# Record excerpts:
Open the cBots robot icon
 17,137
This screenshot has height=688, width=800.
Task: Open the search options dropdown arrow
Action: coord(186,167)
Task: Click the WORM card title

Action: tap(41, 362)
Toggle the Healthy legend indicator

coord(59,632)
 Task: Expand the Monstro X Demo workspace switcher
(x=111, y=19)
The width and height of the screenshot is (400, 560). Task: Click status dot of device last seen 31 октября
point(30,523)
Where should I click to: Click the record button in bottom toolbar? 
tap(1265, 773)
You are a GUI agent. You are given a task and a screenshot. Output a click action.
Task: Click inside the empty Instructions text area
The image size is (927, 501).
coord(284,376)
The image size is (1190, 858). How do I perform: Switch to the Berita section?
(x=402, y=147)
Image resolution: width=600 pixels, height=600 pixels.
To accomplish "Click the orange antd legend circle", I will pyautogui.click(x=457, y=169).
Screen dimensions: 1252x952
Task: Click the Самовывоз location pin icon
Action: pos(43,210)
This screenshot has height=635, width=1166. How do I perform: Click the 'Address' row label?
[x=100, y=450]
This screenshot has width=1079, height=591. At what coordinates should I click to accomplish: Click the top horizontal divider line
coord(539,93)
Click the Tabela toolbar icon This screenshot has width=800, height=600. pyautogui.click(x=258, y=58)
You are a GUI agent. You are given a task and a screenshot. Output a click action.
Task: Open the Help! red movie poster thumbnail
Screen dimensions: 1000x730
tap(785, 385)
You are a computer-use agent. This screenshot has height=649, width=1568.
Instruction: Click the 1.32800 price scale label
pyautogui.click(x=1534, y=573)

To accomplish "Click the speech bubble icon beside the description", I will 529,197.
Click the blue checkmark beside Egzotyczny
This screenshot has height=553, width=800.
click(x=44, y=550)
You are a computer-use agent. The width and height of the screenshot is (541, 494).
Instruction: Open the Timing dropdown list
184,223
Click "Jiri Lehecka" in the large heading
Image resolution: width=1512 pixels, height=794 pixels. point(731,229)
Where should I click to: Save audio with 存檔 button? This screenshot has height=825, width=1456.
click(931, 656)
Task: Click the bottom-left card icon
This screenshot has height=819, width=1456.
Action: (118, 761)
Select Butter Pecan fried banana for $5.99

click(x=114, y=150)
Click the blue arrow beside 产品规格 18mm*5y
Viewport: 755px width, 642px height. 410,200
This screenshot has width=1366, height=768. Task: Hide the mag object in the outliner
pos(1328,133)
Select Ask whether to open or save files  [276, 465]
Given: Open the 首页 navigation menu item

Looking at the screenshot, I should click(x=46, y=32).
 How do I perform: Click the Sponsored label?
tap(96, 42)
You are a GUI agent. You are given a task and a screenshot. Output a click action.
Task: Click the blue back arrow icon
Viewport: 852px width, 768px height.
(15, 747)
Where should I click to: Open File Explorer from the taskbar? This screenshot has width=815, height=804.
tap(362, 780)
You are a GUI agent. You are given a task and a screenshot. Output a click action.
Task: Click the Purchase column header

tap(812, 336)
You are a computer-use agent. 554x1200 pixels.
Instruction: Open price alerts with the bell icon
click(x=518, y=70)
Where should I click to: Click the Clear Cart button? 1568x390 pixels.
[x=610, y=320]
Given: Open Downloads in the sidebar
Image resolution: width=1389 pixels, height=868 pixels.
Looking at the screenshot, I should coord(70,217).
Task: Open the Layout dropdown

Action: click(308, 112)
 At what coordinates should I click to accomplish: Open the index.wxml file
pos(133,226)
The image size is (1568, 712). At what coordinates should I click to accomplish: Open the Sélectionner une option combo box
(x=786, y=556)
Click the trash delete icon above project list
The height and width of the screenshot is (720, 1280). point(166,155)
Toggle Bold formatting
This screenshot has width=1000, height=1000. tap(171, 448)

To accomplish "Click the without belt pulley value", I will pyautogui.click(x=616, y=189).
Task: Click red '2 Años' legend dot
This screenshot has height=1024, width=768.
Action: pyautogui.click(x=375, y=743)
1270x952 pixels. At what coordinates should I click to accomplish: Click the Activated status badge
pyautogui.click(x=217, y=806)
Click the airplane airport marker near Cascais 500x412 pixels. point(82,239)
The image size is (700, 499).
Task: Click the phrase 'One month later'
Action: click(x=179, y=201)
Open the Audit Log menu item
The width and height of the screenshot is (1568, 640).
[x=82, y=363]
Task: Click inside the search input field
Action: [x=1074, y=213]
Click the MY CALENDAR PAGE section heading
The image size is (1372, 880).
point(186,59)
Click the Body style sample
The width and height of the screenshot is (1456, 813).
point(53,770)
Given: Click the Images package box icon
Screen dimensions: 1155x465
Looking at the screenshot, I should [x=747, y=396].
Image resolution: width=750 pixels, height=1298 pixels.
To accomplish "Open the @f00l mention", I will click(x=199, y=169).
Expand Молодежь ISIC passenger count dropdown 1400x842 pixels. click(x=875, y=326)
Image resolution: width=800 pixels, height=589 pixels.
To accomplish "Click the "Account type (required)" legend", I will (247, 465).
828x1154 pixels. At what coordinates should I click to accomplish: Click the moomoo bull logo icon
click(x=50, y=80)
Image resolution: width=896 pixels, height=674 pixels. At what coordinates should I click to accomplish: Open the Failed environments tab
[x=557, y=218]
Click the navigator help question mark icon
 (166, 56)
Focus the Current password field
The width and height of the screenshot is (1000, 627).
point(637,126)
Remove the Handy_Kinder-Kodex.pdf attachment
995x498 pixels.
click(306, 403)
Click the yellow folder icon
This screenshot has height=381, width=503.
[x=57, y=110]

# Directive:
Render the listing lines starting at the one that contains "The image size is (1568, 712)." and ending at the one that contains "Action: [x=1074, y=213]" as a Markdown table with columns Row and Line, skipping blank lines.

# The completed task:
| Row | Line |
|---|---|
| 1 | The image size is (1568, 712). At what coordinates should I click to accomplish: Open the Sélectionner une option combo box |
| 2 | (x=786, y=556) |
| 3 | Click the trash delete icon above project list |
| 4 | The height and width of the screenshot is (720, 1280). point(166,155) |
| 5 | Toggle Bold formatting |
| 6 | This screenshot has width=1000, height=1000. tap(171, 448) |
| 7 | To accomplish "Click the without belt pulley value", I will pyautogui.click(x=616, y=189). |
| 8 | Task: Click red '2 Años' legend dot |
| 9 | This screenshot has height=1024, width=768. |
| 10 | Action: pyautogui.click(x=375, y=743) |
| 11 | 1270x952 pixels. At what coordinates should I click to accomplish: Click the Activated status badge |
| 12 | pyautogui.click(x=217, y=806) |
| 13 | Click the airplane airport marker near Cascais 500x412 pixels. point(82,239) |
| 14 | The image size is (700, 499). |
| 15 | Task: Click the phrase 'One month later' |
| 16 | Action: click(x=179, y=201) |
| 17 | Open the Audit Log menu item |
| 18 | The width and height of the screenshot is (1568, 640). |
| 19 | [x=82, y=363] |
| 20 | Task: Click inside the search input field |
| 21 | Action: [x=1074, y=213] |